My appetite for last night’s concert was whet earlier this week when MTT, John Adams, and other special guests were hosted by WQXR (a client of my company’s) at the Greene Space, where they previewed the Carnegie Hall concerts (you can watch that event, which was webcast live, in its entirety here).  Thanks to the work my company has done with pianist Jeremy Denk, I’ve had the pleasure of hearing Ives’s Concord Sonata – perhaps the composer’s greatest masterpiece – many times both in live performance and on recording (he performs the ‘Alcotts’ movement in the Greene Space video). It has become one of my favourite piano works, and when MTT enthused about how the Brant orchestration of it may have added a major new masterpiece to the orchestral repertoire, I could hardly wait to hear it.

Ives described his Concord Sonata as ‘an attempt to present (one person’s) impression of the spirit of transcendentalism that is associated in the minds of many with Concord, Mass., of over a half century ago. This is undertaken in impressionistic pictures of Emerson and Thoreau, a sketch of the Alcotts, and a scherzo supposed to reflect a lighter quality which is often found in the fantastic side of Hawthorne.’

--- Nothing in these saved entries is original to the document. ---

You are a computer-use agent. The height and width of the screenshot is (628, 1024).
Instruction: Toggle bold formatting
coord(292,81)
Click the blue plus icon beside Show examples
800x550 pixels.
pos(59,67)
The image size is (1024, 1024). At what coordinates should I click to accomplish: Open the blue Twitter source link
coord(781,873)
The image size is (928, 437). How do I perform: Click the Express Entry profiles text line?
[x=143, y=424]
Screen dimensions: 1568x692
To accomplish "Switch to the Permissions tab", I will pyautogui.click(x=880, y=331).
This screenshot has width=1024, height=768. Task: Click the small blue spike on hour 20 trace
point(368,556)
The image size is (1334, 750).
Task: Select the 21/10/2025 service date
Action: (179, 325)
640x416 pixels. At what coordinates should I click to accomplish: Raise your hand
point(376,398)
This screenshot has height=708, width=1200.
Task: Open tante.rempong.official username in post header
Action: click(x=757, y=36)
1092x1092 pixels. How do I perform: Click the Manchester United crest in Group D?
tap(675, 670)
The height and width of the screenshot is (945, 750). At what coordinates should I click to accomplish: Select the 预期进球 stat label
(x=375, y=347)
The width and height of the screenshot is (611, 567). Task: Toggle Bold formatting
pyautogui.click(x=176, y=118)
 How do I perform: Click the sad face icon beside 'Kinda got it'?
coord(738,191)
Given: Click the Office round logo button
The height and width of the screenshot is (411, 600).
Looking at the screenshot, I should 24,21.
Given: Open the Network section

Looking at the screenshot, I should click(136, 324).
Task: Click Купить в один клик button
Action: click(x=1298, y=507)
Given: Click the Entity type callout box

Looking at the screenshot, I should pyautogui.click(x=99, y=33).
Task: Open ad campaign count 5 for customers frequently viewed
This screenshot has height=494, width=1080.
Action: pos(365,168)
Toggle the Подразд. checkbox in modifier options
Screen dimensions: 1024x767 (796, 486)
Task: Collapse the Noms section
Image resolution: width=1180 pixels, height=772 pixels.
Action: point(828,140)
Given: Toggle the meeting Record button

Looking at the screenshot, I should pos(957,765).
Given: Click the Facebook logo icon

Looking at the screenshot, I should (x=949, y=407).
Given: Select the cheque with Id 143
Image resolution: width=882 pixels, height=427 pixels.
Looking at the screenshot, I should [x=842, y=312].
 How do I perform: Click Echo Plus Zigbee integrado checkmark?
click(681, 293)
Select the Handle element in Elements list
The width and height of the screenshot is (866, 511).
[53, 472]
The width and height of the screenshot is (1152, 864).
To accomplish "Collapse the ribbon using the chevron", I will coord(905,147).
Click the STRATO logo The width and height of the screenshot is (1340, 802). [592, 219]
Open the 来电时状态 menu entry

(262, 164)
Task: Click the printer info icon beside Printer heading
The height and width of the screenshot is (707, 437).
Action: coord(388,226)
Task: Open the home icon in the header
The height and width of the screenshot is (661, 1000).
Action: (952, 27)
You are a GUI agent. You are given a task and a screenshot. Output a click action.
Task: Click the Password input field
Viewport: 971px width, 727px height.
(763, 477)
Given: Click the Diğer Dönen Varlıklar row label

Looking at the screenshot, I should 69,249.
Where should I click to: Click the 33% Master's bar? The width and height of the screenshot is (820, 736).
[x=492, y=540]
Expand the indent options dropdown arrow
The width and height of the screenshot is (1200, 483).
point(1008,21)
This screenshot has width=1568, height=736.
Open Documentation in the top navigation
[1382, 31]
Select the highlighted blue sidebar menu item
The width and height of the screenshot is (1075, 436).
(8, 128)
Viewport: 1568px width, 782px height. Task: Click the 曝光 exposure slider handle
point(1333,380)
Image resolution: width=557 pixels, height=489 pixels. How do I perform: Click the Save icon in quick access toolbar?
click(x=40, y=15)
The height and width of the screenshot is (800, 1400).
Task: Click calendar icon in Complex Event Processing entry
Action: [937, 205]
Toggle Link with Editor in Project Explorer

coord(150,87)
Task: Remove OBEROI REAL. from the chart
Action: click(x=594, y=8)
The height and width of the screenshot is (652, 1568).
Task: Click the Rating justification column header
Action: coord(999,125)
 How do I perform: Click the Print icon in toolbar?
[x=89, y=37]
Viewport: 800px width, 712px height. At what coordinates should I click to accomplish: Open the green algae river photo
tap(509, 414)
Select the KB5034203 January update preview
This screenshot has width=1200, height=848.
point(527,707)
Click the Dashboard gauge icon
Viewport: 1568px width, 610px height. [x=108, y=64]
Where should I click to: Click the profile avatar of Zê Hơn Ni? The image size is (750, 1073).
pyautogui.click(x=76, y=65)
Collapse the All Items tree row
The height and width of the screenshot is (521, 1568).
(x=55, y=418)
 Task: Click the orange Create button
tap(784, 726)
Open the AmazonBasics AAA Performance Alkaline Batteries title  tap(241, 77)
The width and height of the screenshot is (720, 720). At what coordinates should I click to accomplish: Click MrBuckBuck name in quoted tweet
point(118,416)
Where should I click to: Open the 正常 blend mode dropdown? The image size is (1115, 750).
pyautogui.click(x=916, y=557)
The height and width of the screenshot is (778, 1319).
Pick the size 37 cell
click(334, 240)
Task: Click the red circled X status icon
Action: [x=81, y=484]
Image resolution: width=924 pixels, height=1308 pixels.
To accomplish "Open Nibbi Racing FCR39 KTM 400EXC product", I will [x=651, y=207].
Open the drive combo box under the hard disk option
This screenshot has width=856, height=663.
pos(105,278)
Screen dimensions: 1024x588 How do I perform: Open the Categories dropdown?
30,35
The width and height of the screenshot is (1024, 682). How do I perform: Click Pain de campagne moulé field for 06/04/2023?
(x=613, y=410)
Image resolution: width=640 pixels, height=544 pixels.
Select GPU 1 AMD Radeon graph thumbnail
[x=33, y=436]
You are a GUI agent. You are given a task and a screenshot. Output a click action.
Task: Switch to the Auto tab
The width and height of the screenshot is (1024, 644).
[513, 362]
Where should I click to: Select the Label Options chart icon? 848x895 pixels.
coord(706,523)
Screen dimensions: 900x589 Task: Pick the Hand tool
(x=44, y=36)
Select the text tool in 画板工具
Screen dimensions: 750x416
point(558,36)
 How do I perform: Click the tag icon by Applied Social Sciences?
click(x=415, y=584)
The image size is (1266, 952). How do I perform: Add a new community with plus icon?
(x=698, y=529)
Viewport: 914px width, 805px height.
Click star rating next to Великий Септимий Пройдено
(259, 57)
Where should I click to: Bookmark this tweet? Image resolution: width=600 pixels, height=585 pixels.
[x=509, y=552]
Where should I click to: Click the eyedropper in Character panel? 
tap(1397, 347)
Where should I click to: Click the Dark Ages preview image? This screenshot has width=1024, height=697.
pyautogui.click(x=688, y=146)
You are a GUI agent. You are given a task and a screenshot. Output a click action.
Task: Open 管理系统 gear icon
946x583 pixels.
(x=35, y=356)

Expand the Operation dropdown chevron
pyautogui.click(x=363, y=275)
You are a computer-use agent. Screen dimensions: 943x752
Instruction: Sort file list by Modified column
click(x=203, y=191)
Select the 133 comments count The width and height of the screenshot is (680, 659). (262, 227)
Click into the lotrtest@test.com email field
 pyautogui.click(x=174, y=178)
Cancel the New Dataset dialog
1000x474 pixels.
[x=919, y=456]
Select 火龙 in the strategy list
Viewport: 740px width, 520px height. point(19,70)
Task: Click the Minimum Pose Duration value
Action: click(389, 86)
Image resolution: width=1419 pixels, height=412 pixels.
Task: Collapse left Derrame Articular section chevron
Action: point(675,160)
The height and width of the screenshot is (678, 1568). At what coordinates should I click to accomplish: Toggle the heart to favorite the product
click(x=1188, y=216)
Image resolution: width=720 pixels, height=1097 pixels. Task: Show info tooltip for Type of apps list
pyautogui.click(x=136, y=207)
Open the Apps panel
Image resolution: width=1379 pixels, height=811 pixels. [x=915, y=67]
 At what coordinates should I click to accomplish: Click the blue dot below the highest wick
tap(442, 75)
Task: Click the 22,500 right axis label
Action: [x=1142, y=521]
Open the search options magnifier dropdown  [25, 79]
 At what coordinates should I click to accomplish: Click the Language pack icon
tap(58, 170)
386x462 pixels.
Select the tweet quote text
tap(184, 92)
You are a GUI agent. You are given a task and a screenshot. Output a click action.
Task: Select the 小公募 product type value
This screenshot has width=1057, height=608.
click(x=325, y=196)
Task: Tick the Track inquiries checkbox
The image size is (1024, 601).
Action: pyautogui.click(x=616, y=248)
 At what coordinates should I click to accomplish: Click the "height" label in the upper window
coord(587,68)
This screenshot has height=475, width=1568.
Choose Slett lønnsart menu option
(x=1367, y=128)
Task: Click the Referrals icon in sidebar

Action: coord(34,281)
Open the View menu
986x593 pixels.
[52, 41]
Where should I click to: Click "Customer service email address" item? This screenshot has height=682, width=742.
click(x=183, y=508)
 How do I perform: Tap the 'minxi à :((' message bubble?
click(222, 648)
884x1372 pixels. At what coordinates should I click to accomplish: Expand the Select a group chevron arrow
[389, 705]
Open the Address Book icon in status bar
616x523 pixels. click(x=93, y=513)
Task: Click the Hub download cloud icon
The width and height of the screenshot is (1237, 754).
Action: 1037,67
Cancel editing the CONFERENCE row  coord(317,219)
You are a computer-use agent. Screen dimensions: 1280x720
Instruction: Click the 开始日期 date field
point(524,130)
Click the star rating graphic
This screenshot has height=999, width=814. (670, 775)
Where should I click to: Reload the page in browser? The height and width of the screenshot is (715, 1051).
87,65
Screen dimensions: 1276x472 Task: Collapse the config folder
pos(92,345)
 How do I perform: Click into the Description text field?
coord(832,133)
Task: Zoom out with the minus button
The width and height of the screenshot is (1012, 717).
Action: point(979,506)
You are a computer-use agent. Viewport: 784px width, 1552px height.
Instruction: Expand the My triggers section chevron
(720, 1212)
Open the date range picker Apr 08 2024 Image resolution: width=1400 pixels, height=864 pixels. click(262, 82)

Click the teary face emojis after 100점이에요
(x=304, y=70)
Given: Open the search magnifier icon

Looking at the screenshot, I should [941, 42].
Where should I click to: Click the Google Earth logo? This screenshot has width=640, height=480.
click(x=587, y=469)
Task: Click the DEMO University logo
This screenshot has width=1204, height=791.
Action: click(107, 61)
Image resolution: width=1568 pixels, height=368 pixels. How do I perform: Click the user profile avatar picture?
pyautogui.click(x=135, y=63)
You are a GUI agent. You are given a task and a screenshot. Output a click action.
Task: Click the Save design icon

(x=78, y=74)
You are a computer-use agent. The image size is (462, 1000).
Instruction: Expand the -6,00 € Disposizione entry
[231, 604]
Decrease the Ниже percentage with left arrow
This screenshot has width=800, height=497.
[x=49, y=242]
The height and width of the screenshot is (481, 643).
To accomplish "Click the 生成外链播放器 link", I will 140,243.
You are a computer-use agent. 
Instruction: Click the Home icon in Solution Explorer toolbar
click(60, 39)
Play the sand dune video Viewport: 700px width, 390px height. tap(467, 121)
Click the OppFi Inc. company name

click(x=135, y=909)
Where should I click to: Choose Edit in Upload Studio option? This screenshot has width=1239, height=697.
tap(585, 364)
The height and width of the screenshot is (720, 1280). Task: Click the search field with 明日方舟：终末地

I won’t lie: the massive scope of the sonata, its densely packed notes and irregular rhythms, took a long while for me to warm up to, much less comprehend (if anything by Ives, who reveled in the great mysteries of the cosmos, could be truly comprehended).  Still, hearing Brant’s orchestration made me feel that I had somehow come full circle with the Concord and that it was now completely a part of me. 

The muscularity of Ives’s opening movement, ‘Emerson’, is emphasised by the churning strings and Brant’s use of the brass, which give us the boldest underlining of Ives’s quotation of the fateful ‘da-da-da-daaa’ theme from Beethoven’s Fifth Symphony (the entire work is is specked with it, as well as many other musical quotes). But there are contrasting moments of albeit fleeting tenderness.

‘Hawthorne’ comes next, and here Brant’s vivid orchestration really illuminates the delight and fantasy in Ives’s writing. In a few brief quiet interludes, the listener emerges in a clearing where the radiance of the starlit heavens provides moments of utter serenity. And try not to chuckle when the orchestra busts out into Ives’s own Country March Band

‘The Alcotts’ often moves me to tears in the original piano version, and it did so in Brant’s orchestration.  Here, the Beethoven motif is at first transformed into a simple song reminiscent of Copland, though it returns louder and more defiant later on. As James Keller notes in his programme booklet, ‘Hearth and home infuse this movement.  Picture the family singing hymns and parlor songs.’ After a final, surging expression of the main theme, the movement ends in a spirit of dignified calm.

The final movement, ‘Thoreau’, pays tribute to the author of Walden Pond, that seminal Transcendentalist work affirming that man removes himself from nature at his own peril (I read this book once a year to remind myself that there’s more to life than what you find in The Big City, and it never lets me down). Brant’s orchestration here reminds us that for Ives, communing with nature provides both solace as well as a sense of man’s smallness in the grand scheme of things.  The work fades away in an enigmatic haze.

A few parting media notes: you can hear the Ives/Brant Concord Symphony yourself on MTT’s live recording of it with the San Francisco Symphony for its own label.  And if you have a few minutes to spare, you might enjoy MTT discussing ‘Mavericks’ with Leonard Lopate on WNYC.